Sunday, May 2, 2010

What is the Difference Between a Patent, a Trademark, and a Copyright? by Daniel Gibbs

Intellectual property is protected by international and U.S. law, just as it would be your car or savings account. You can earn profit from property intellectual rights, you have the option to lease or sell them, and by using patents, trademarks and copyrights, you can also protect them.

If you want to have protection within the United States, you must have a patent issued by USPTO. There are patent rights organizations for international markets also. If you own a patent of something, you have the exclusive right to produce and market your invention for 20 years. Is someone wants to make it, license it, use it, sell it, or even offer to sell it has to have your permission.

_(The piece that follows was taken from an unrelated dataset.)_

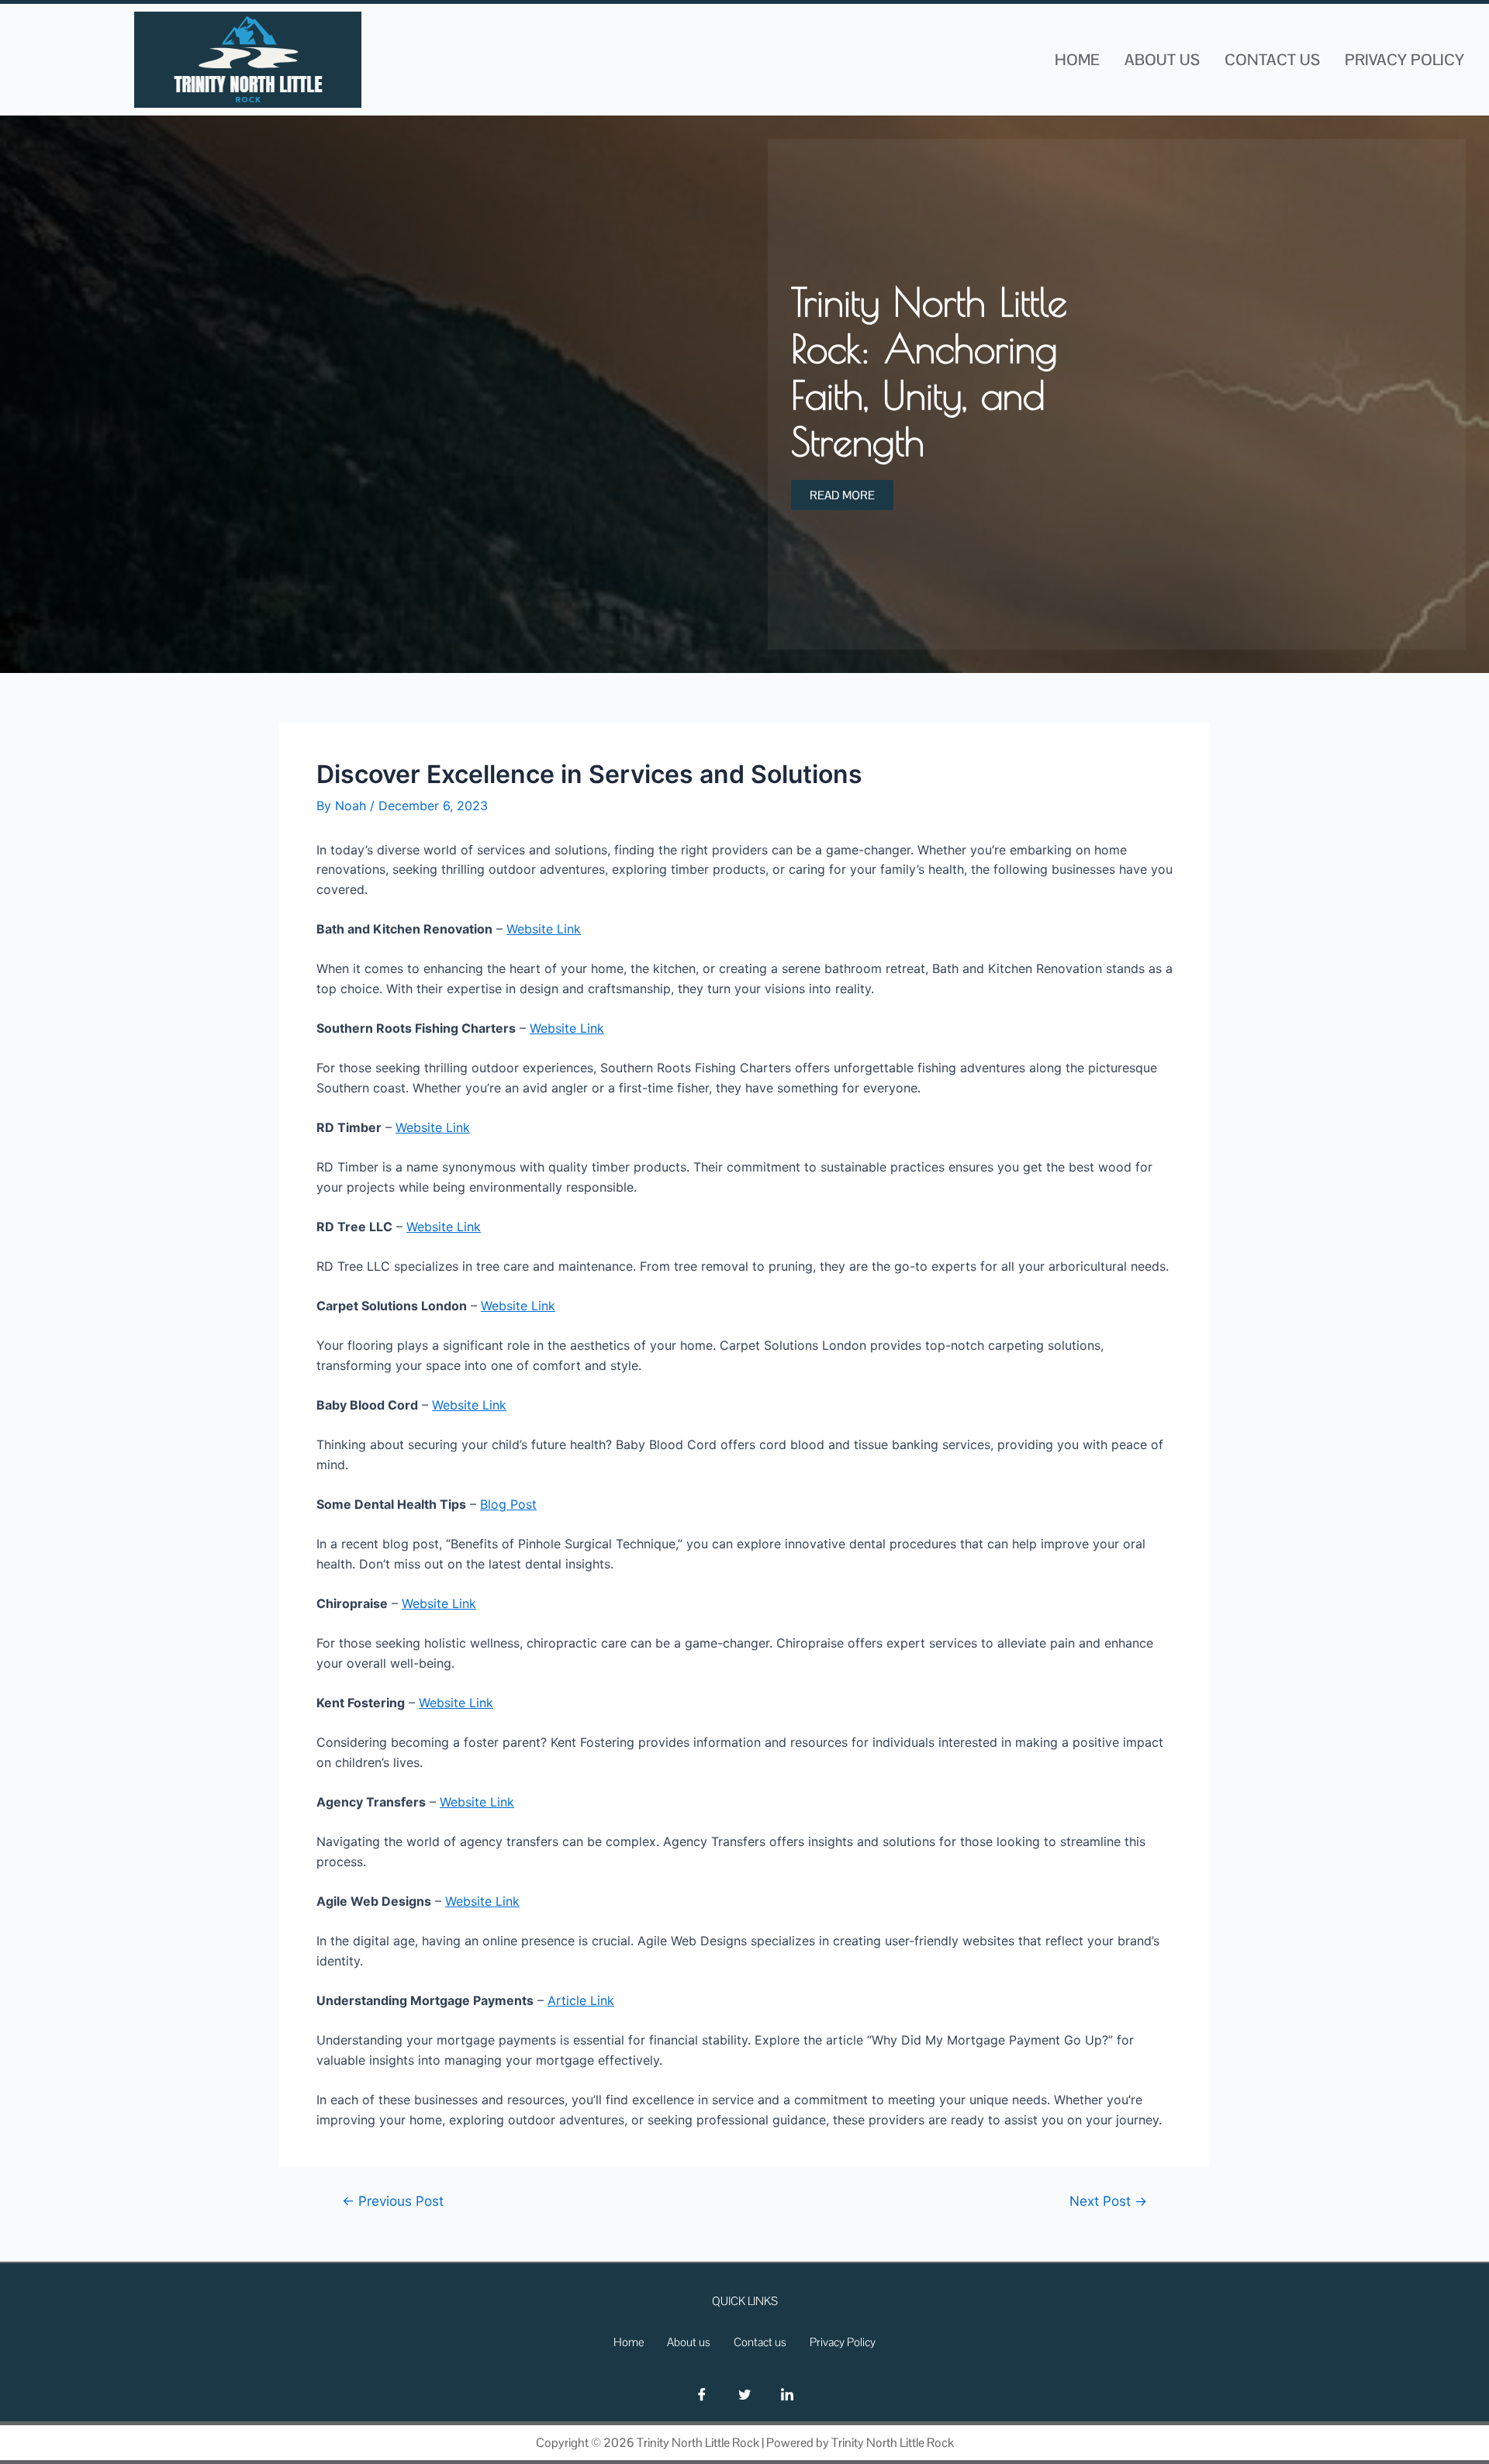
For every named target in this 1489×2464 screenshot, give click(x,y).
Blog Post (508, 1504)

If you want to patent an idea of yours, you must be prepared the patent application is lengthy and expensive, and there is also no guarantee you will get it. In 2007 USPTO received 485,000 applications, but issued only 93,691 patents.

If you apply for a patent, you can opt for three categories: utility patents are for processes, machines and item compositions, such as certain drug formulas. Design patents protect the appearance and design for clothing, protective gear and characters. Plant patents are for the protection of hybrid and genetically engineered plants.

However, there are things that can not be patented, such as abstract ideas. These can be protected by copyright, if they are written down. Illegal things and physical elements like water or iron also can not be patented.

Trademarks are things like words, names, logos, colors or sounds associated with a particular merchandise or service. Trademarks have the role of preventing the competitors to use the same logos or names to confuse consumers. Trademarks are issued for ten years, and you can renew it as long as you use t in your business. There is no possibility to renew a trademark if the company it belongs to is not operating.

Copyrights are for the protection of any artistic work, form poetry to video games and movies. Even choreography can be copyrighted, if it is written down. Copyrights can be registered thorough the U.S. Library of Congress, and they take effect once the idea is created in some fixed form. With other words, an idea in your head can not be copyrighted, it has to be written down. Copyright lasts as long as the creator lives, plus 70 years for things created before January 1, 1978. For the work created before, there is a maximum of 95 years.

Daniel has been writing articles online for nearly 4 years now. Not only does he specialize in business related issues, you can also check out his latest websites on conference call UK and Hon Filing Cabinets.